Legal expert Kokila Alagh shares insights on cryptocurrency and blockchain regulations in the United Arab Emirates.
While many countries tend to simply ban crypto assets like Bitcoin (BTC), regulators in the United Arab Emirates are taking a different approach.
The country has been constantly touting its vision to be the blockchain capital, publishing frameworks to guide cryptocurrency businesses on how to operate in accordance with the law.
The country’s jurisdiction is divided into home and free zones, where the home regulator is the Securities and Commodities Authority (SCA), and free zones are specific geographic areas within the UAE that have a relaxed tax and regulatory regime.
Such free zones include the Dubai International Financial Centre (DIFC), which is regulated by the Dubai Financial Services Authority (DFSA), the Abu Dhabi Global Market (ADGM), which is regulated by the Financial Services Regulatory Authority (FSRA), and the Dubai Multinational Market, which is regulated by the SCA. Kinds of Commodities Center (DMCC).

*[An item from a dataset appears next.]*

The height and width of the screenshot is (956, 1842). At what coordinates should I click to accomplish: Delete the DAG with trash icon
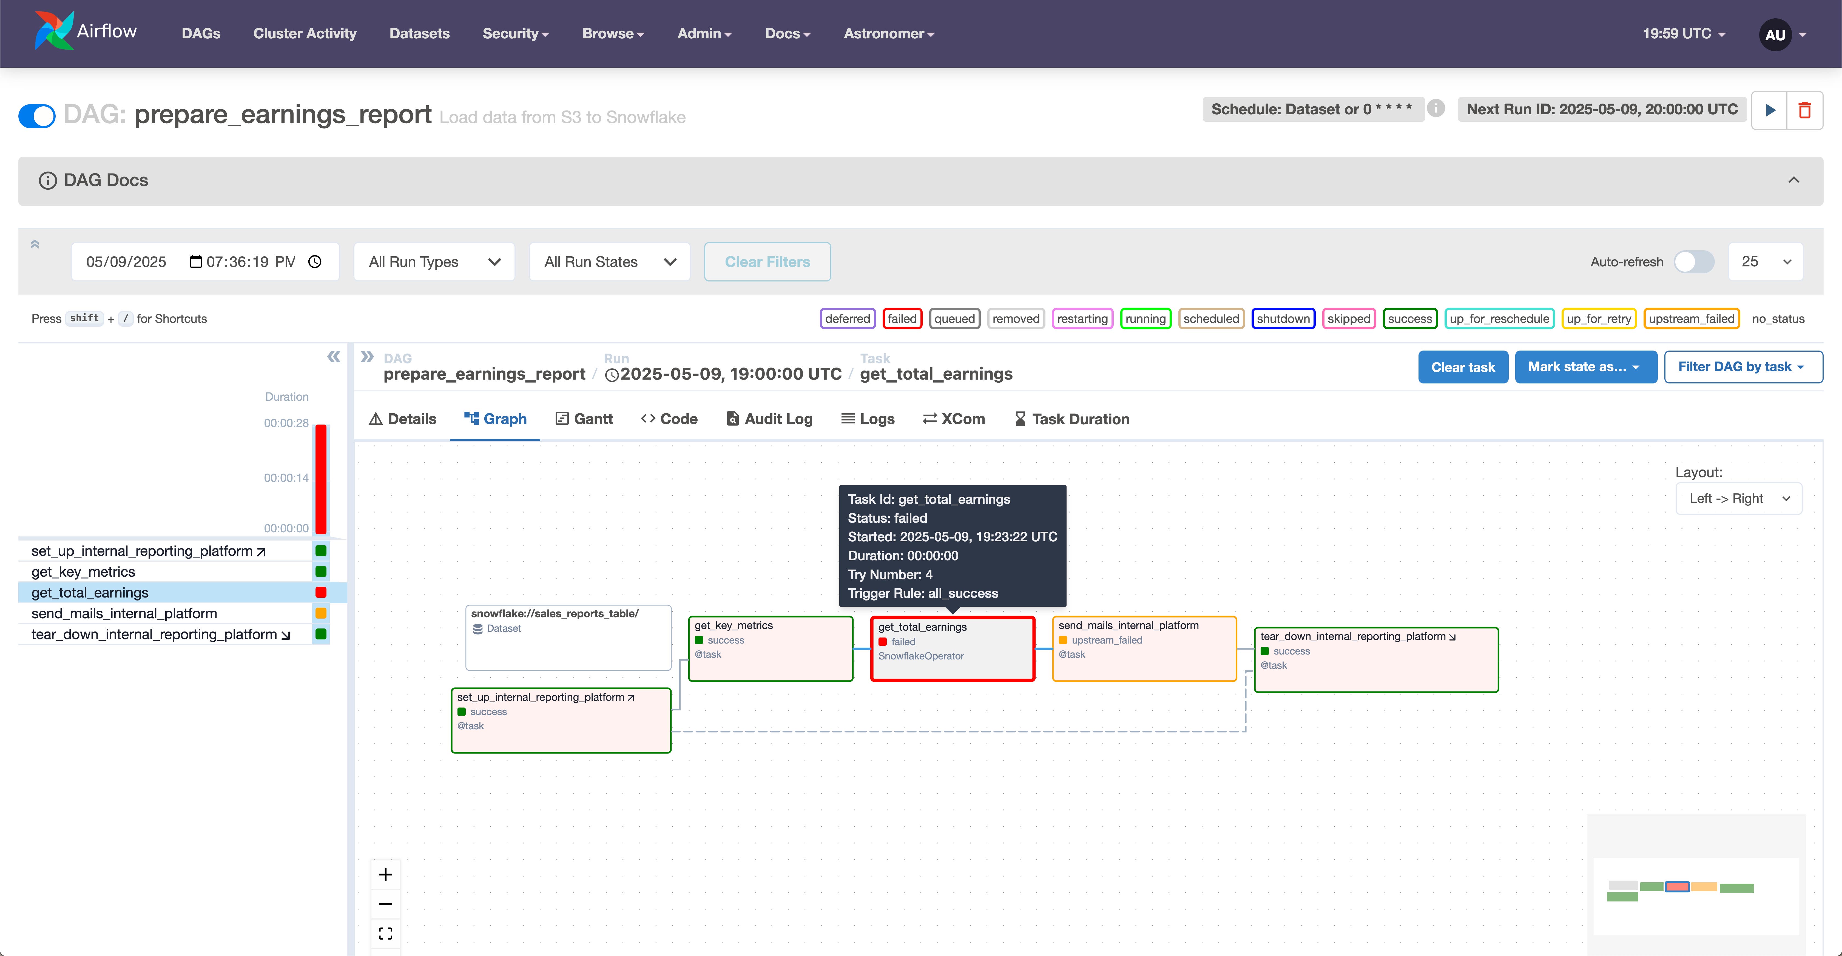[1804, 110]
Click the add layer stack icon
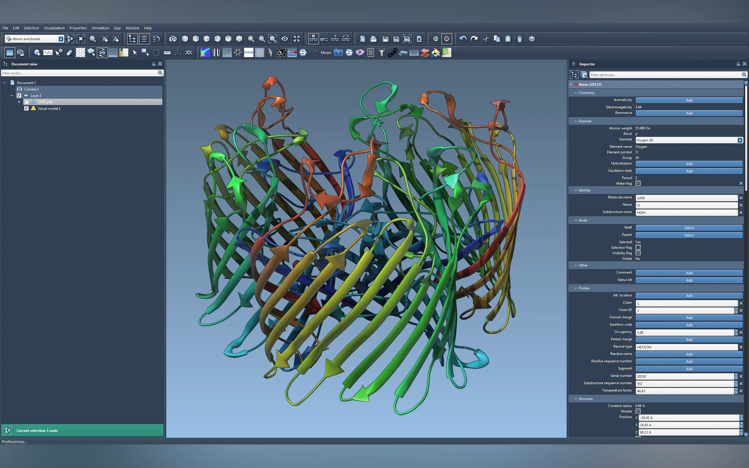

In an interview with Cointelegraph, Kokila Alagh, founder and CEO of Karm Legal Consulting, shared a brief overview of the regulatory landscape in the country. According to Alagh, the SCA, the continental regulator, provides certainty and opportunity for cryptocurrency and blockchain businesses:
“These regulations provide certainty and open up new opportunities in the UAE, making the SCA a progressive regulator globally as they have not overlooked this important growth sector and are continually working to develop frameworks to meet these Emerging sectors like DLT, blockchain adjust.”
ADGM’s financial services regulator, the FSRA, was the first to introduce digital asset regulations in the country back in 2018. ADGM was also one of the first regulators in the world to introduce digital securities regulations and guidelines for digital assets, Alagh said, adding that ADGM is “one of the premier jurisdictions for established blockchain companies.”
Alagh also discussed DIFC regulations. According to Alagh, the DIFC’s regulator, the DFSA, “was one of the first regulators from a major financial free zone to bring regulations on security tokens”.
Current DFSA regulations cover the tokenization of securities through blockchain and distributed ledger technology, including the tokenization of stocks, derivatives, bonds, claims, certificates or fund units. However, consultation papers on stablecoins, fungible tokens and non-fungible tokens are still being drafted.
Finally, Alagh mentioned DMCC. The free zone has issued special licenses such as DLT technology service provider license and crypto commodity proprietary trading license. It also has a cryptocurrency-only center called Crypto Oasis, where more than 130 blockchain companies have registered.
Alagh said, “The DMCC is one of the most advanced regulators in the field and has pioneered the development of the cryptocurrency ecosystem in the UAE. The DMCC is a cryptocurrency-friendly regulator that provides businesses with a friendly startup framework.”
Meanwhile, cryptocurrency exchange Binance has embarked on a partnership with the UAE government to assist cryptocurrency exchanges and businesses in obtaining licenses in Dubai. The company signed a memorandum of understanding with the Dubai World Trade Centre Authority to launch a crypto hub in Dubai.